#### Extract

Hurricane Harvey Update

Aug 30, 2017

This has been the most surreal and emotional week. I prepared for this storm as I always do, but really wasn't all that worried. We live 90 miles north of Galveston and the hurricane hit the Corpus Christi/Rockport area. I knew we would get a lot of rain, but we can handle it in the northern suburbs of Houston compared to the city since we're at a higher elevation. I was concerned the dam north of us would release water like it did last spring, which caused the lake across the street to overflow it's banks into the street. Our neighbors across the street directly on the lake almost flooded, but thankfully the water stopped right at their doorstep. I was hoping we wouldn't have a repeat of the previous year.

We had so many tornado warnings over the weekend that had us preparing to hide in a closet. It seemed that the worst had passed Sunday night and we even felt comfortable enough to walk down to a neighbor's house for a party. I couldn't sleep well that night and checked the storm at 3am on the weather channel app and social media. I noticed on our county's Facebook page that the lake north of us was going to start releasing 79,000 cubic feet of water per second. You didn't read that wrong...per second. I just knew the lake across the street was going to overflow again. I almost went down to the end of the street to check it out, but I was worried about snakes and even an alligator that may have also been released with the flood water. I waited until the sun went up at 7am and ran to the end of the cul-de-sac to find that in two hours the lake had overflowed it's banks and even into the main street leading to our neighborhood. We were completely flooded in.

The water on the left is covering the road.

There is always some comic relief in a disaster. There was a guy walking down the sidewalk with his nose in his phone and looked up at our new waterfront property. He turned right around as I heard under his breath, "I guess I'm not going to work today." I was about to have a panic attack, but that made me laugh.

########
#### Supplied data

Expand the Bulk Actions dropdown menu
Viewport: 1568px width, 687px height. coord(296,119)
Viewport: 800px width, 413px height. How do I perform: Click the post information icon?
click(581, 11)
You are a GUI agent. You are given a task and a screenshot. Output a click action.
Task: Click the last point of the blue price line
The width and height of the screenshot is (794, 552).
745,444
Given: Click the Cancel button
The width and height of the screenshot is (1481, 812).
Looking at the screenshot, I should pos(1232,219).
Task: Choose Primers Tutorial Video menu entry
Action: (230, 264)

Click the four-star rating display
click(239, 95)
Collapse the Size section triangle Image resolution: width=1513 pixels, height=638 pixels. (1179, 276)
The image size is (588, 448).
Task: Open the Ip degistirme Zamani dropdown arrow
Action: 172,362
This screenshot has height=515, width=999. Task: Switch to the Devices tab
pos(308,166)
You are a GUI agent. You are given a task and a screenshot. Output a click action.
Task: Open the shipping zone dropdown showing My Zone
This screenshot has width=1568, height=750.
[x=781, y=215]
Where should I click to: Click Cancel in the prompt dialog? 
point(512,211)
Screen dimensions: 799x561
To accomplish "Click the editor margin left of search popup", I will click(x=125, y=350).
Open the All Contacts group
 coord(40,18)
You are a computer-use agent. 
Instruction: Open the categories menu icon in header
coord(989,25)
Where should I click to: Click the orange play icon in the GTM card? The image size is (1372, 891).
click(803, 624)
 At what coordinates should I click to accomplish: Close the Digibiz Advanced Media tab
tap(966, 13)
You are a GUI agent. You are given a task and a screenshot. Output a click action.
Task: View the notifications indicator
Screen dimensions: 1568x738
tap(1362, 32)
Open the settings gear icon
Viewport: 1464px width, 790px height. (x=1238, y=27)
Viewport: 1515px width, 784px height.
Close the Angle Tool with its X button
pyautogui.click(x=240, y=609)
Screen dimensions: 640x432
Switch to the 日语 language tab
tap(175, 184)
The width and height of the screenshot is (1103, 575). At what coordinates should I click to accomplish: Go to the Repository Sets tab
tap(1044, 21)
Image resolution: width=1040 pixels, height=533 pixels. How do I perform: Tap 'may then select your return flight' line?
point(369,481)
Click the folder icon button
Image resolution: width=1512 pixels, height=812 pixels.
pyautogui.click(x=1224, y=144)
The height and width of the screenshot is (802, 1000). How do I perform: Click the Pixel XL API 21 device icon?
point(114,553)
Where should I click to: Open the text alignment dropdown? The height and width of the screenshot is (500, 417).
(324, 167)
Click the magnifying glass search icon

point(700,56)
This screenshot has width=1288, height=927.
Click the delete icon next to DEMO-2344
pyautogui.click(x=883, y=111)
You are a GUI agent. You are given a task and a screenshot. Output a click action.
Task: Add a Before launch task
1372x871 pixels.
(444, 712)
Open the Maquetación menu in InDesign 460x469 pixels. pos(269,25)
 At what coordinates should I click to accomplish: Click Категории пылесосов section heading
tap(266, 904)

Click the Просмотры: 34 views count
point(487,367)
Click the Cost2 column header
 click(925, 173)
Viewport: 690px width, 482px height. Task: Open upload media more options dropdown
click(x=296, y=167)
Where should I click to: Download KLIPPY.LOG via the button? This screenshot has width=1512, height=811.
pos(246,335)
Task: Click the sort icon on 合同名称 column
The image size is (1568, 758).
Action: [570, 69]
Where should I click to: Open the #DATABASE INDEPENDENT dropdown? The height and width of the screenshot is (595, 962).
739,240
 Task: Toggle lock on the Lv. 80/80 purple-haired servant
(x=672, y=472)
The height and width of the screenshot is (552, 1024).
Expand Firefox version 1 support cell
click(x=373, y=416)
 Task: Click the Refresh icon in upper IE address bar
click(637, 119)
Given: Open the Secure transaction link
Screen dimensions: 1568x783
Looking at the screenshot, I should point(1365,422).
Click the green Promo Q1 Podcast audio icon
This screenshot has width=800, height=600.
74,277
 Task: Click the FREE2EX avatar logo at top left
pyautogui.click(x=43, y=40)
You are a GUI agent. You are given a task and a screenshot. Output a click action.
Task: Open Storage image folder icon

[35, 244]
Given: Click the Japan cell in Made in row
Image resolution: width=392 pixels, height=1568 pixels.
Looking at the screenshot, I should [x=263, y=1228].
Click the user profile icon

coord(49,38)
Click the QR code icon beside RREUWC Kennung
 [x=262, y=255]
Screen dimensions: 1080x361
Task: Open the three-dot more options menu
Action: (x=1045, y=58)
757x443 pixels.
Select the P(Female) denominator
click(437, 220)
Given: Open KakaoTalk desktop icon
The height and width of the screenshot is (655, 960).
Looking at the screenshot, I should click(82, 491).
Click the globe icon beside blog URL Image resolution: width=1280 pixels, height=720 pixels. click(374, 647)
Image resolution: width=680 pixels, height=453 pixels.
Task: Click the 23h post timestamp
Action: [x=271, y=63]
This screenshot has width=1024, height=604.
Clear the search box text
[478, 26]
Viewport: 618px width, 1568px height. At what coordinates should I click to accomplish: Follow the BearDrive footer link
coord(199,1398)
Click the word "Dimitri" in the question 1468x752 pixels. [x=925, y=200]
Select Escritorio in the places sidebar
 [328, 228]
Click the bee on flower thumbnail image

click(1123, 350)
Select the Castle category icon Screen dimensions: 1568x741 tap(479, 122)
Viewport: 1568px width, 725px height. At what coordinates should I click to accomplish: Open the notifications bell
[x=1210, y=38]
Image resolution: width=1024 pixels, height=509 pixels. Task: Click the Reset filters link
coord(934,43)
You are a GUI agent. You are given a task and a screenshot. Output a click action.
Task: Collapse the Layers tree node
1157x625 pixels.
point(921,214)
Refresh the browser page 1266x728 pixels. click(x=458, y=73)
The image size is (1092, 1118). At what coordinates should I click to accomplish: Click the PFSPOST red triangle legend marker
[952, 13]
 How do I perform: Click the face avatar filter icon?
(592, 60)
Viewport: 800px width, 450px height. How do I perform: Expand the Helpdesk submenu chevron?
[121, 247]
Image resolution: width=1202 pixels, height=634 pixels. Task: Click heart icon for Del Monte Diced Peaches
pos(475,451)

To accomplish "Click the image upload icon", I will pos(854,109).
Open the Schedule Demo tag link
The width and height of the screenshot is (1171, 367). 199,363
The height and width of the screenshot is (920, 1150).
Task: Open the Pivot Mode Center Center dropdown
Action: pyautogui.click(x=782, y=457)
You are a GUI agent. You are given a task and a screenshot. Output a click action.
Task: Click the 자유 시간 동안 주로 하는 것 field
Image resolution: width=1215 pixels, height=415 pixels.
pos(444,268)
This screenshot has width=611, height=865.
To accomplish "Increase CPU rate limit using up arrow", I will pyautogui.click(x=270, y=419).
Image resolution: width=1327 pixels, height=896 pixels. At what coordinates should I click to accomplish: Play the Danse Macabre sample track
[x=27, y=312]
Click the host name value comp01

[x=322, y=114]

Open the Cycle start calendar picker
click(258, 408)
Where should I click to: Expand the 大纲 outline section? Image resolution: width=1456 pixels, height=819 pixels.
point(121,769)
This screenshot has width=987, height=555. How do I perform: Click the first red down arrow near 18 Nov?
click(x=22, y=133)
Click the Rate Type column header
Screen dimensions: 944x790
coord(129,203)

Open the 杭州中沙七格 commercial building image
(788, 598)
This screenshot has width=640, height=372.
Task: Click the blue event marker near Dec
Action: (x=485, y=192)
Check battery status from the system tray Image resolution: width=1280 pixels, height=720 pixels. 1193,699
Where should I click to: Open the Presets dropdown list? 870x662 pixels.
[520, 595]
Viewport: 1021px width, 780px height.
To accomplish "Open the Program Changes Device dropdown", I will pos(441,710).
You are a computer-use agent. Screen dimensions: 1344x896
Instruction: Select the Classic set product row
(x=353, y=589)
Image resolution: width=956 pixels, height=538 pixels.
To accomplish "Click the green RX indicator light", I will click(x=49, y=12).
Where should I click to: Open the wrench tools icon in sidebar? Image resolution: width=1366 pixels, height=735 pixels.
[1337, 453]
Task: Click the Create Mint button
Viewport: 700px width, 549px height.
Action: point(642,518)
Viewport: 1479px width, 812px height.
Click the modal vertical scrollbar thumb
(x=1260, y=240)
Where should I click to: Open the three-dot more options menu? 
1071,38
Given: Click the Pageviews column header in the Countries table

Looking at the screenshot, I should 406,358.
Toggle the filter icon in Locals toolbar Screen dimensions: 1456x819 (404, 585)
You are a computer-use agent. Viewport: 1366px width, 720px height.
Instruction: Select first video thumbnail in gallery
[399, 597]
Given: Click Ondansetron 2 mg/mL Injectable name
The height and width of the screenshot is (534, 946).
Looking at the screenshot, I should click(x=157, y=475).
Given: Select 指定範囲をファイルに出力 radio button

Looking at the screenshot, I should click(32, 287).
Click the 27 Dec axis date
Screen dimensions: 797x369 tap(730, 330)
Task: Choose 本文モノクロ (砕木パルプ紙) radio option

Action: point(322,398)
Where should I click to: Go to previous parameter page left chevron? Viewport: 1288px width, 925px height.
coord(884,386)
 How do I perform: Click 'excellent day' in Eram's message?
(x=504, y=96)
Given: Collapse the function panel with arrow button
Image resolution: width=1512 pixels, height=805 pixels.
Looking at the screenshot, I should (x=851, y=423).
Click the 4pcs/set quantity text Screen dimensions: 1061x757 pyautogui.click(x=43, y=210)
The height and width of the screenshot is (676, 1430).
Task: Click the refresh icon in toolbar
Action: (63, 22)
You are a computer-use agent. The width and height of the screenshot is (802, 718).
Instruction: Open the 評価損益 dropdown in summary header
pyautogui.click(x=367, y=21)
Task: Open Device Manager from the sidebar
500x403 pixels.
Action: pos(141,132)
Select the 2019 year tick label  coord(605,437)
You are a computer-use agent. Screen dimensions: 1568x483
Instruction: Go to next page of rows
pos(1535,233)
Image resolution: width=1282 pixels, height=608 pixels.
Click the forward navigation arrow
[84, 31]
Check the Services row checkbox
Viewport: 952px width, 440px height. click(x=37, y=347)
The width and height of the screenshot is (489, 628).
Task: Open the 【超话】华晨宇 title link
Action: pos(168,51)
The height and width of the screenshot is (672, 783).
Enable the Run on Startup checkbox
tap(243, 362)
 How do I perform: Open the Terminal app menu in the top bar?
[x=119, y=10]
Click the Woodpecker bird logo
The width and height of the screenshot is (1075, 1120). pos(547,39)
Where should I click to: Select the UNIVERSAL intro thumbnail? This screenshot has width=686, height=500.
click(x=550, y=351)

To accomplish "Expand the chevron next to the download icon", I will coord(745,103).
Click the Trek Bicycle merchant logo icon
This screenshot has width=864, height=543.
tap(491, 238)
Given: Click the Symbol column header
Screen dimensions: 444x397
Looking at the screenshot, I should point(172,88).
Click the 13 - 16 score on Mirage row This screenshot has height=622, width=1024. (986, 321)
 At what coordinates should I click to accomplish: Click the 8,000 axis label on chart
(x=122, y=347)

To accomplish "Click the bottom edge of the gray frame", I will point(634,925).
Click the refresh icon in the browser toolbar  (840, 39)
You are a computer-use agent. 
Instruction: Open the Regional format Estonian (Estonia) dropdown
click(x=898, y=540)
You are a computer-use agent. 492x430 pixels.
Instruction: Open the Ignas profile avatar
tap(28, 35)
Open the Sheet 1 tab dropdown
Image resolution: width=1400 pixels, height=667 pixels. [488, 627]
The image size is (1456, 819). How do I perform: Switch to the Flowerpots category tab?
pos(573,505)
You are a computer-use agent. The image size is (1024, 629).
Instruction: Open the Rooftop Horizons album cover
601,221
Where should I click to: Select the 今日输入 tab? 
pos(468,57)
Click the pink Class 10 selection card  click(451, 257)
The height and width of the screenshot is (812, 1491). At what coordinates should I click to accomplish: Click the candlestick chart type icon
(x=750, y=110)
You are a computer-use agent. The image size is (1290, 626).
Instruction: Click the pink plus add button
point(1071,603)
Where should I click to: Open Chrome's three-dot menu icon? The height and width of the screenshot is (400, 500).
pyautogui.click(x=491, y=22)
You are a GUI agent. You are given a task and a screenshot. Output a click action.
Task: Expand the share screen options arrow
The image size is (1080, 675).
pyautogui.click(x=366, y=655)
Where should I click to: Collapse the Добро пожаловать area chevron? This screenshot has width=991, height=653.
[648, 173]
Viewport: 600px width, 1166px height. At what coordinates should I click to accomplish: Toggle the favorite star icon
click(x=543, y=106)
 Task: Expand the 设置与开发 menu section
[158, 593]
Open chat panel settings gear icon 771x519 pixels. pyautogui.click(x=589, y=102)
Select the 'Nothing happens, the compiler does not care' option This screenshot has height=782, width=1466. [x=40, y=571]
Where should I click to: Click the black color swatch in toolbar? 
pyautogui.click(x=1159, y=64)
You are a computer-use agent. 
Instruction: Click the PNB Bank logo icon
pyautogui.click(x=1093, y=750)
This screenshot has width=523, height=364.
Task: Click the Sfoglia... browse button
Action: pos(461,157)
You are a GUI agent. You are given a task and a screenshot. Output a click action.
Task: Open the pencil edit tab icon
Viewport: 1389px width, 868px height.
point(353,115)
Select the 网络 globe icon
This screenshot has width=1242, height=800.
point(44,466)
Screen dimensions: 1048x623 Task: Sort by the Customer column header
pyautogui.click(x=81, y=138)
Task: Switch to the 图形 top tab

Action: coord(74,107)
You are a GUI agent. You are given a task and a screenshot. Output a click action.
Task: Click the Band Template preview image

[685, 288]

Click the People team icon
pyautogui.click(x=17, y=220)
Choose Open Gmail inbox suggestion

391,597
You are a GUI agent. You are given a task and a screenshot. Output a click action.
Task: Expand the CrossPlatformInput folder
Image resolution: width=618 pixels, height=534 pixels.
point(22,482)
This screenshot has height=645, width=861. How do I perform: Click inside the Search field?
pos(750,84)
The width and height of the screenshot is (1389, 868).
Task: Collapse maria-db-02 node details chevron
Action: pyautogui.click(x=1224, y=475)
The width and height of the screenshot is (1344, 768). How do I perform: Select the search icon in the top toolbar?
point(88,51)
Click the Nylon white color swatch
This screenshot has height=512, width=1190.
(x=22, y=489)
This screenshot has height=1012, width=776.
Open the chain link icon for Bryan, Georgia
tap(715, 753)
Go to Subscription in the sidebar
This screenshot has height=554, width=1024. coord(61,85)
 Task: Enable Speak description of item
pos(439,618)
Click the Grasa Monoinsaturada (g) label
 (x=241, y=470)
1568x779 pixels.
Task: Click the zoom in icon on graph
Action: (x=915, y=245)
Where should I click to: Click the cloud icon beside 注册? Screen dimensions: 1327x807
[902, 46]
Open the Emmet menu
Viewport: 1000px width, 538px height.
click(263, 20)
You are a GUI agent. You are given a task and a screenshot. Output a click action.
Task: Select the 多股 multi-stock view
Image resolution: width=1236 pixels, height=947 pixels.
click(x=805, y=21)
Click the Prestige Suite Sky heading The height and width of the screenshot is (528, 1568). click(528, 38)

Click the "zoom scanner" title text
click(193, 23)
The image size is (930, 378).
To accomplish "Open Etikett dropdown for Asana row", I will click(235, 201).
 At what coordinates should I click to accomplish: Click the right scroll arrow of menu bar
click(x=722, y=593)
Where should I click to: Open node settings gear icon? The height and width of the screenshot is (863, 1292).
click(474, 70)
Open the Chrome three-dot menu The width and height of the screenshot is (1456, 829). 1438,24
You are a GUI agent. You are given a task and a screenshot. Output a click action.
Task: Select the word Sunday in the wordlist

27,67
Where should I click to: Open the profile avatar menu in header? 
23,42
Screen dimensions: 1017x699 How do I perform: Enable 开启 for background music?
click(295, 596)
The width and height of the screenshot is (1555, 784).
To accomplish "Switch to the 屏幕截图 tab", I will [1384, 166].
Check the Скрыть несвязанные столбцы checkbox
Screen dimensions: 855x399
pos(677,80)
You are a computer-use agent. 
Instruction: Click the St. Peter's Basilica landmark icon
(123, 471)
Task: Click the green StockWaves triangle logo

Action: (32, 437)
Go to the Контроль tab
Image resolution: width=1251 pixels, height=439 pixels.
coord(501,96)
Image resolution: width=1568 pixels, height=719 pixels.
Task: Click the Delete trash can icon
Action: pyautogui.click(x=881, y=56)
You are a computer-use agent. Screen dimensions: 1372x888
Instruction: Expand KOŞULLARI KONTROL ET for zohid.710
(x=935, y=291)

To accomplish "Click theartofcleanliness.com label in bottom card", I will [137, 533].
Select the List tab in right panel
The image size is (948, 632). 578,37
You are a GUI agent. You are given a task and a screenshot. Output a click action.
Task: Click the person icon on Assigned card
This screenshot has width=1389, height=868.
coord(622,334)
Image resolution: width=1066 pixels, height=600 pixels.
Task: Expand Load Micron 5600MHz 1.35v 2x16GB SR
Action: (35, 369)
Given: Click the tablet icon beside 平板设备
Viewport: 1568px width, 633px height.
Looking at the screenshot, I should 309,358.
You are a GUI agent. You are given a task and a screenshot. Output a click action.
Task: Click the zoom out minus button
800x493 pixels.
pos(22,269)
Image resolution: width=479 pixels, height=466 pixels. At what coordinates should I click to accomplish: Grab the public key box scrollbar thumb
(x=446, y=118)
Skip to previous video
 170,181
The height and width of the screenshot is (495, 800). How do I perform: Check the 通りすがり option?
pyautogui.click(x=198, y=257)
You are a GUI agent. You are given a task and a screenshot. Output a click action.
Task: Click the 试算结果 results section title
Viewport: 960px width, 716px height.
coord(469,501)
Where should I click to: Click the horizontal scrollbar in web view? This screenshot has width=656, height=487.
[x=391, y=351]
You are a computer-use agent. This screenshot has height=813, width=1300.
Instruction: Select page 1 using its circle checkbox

########

■ Exercises to complete:
(1) Rewrite the Hurricane Harvey update between "The water on" and "made me laugh.", inclusive, changing "sidewalk" to "path".
(2) Write the next part of the Hurricane Harvey update, following on from its last sentence.

■ Task answers:
(1)
The water on the left is covering the road.

There is always some comic relief in a disaster. There was a guy walking down the path with his nose in his phone and looked up at our new waterfront property. He turned right around as I heard under his breath, "I guess I'm not going to work today." I was about to have a panic attack, but that made me laugh.

(2)
I went back home and woke my husband up. He went down the street to the main entrance and said it was even worse than last spring. I couldn't go back out. I was just sick about it. That all changed when he got home and said that one of the neighbors at the entrance to the neighborhood was so close to flooding and needed help putting their furniture upstairs. We had just laughed with them the night before and to have such a turn around overnight was so upsetting. Most of the neighborhood came down to help. I could barely function as I looked out their dining room window to a river a foot away that should not have been there. The homeowner was obviously even more shell shocked and said she didn't know what to do. She said she just kept walking circles. I felt the same way and it wasn't even my home. I know many of you feel probably feel the way I do about my home. It's not about how big it is, what neighborhood it's in, how it's decorated, etc. I feel that many people think that is our focus in the design field. That's not it. It's your sanctuary and the center of your family. It doesn't matter how modest or extravagant, it's your safe place. I tried to clear my mind and get her things packed and moved. As I was going through the pantry I realized how weird I would feel to have the entire neighborhood go through my things. When she said she thought it was enough I ran out of there because I felt that it was not the time to linger.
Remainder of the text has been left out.